The Smitty Sustainability Committee fully supports the efforts of all the people involved in this project, especially the students who are filling the buckets with proper pre-consumer food scraps. The committee is currently working with the dining hall to design an effective program to tackle post-consumer food waste on campus. We will be implementing a separate bin labeled compost and providing signage that educates students on what they can scrape into the bin later in the spring semester. Combating food waste is an extremely critical issue that needs action sooner, rather than later. By keeping the conversation and programs like this going, everyone involved hopes to have a significant positive impact.

Would you like to make a difference on campus? You can learn more about the possibility of funding from the Sustainability Grant by reaching out to Hannah Rion, Sustainability Grant and Office Assistant, at sustainability@paulsmiths.edu or by visiting https://www.paulsmiths.edu/sustainability/campus-sustainability-fund/

PSC Students Attend 2017 ADK Youth Climate Summit

On November 8th and 9th Sustainability Coordinator Kate Glenn will lead a team of students from Paul Smith’s College including, Jessie McCarty, Matthew Philips, Hannah Rion, Val Hoffman and Sebastian Huber, will be attending the 9th annual Adirondack Youth Climate Summit at The Wild Center in Tupper Lake. The summit began in 2008 after a student from a local area high school contacted the Director of Programs, Jen Kretzer, with the idea hold a conference for high school students to learn about climate change and strategies to lower their carbon footprint.
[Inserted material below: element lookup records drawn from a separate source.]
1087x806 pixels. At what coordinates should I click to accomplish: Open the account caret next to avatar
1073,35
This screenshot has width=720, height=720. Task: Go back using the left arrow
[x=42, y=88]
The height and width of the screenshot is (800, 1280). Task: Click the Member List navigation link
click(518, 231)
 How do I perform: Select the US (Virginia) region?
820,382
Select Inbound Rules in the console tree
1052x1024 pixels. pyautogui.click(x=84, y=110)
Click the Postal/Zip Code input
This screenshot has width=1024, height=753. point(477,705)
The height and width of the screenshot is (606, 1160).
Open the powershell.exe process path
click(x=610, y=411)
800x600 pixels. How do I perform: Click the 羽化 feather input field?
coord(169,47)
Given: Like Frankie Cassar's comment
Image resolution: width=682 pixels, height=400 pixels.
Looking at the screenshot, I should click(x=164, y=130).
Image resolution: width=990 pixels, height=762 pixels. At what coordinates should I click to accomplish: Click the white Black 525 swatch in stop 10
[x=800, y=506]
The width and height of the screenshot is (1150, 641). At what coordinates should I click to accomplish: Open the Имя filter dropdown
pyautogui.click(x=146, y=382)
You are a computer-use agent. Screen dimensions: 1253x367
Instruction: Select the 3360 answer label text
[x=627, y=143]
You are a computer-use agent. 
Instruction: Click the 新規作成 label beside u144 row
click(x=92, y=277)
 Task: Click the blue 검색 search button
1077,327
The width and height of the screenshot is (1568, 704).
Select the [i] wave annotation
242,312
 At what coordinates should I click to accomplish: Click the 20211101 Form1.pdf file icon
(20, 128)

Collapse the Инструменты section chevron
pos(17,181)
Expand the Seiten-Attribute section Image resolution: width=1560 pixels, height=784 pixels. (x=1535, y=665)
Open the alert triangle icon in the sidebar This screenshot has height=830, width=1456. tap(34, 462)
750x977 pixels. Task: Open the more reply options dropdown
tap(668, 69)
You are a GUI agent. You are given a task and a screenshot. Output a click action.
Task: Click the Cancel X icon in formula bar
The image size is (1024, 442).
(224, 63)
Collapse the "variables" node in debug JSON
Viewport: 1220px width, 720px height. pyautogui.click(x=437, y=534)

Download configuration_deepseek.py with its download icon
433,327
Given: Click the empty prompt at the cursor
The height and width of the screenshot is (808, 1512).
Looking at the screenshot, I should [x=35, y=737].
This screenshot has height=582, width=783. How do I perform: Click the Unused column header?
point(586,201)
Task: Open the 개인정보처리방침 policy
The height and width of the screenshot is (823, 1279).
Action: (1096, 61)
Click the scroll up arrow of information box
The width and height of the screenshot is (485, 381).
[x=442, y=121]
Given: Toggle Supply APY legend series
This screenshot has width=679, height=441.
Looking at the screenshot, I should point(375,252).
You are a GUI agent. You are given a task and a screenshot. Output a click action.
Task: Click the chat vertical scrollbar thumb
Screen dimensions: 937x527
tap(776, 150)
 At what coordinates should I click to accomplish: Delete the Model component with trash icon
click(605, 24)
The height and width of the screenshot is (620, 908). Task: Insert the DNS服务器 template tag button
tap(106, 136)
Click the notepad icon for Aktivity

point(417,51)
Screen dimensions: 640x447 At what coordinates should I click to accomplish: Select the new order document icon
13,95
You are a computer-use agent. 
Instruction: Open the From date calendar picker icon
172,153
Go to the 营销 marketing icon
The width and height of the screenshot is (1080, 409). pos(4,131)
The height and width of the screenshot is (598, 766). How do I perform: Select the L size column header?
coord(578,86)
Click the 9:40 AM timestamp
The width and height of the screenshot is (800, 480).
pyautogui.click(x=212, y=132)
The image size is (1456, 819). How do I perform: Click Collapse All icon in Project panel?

What started as a small conference with about 5 schools, has now blossomed in to a huge event with over 200 students from 30 high schools and colleges.

The summit consists of two days of plenary speakers, hands on workshops, and some motivational activities. Using the information from those workshops, along with goals the schools set before going to the event, each school develops a Climate Action Plan. The climate action plan is a well developed plan for each school to take steps towards carbon neutrality. In a CAP each school sets Climate Neutrality goals for this year, next year, and the years to come. Since the first AYSC at the Wild Center, Youth Summits have since popped up all across the country and even the world. The Wild centers climate action program has even received recognition from the Whitehouse during the Obama administration.

Paul Smith’s college has attended and sponsored the AYCS since it started. Over the past few years the college has even sent plenary speakers as well as faculty that have hosted workshops. Curt Stager will be a plenary speaker at this years summit. Valarie Hoffman and Kate Glenn will be hosting a workshop. This year the Paul Smiths team hopes to accomplish several things, including the update our current Climate Action Plan so it better suits our school’s current sustainability needs. Including to sync the goals of the STARS reporting system with the updated CAP.  This year’s team will also be focusing on plans to redesign a new food waste management system.  Since the North Elba biodigester project was canceled, we need a new plan for our organic waste. We’re looking forward to another Adirondack Youth Climate Summit!!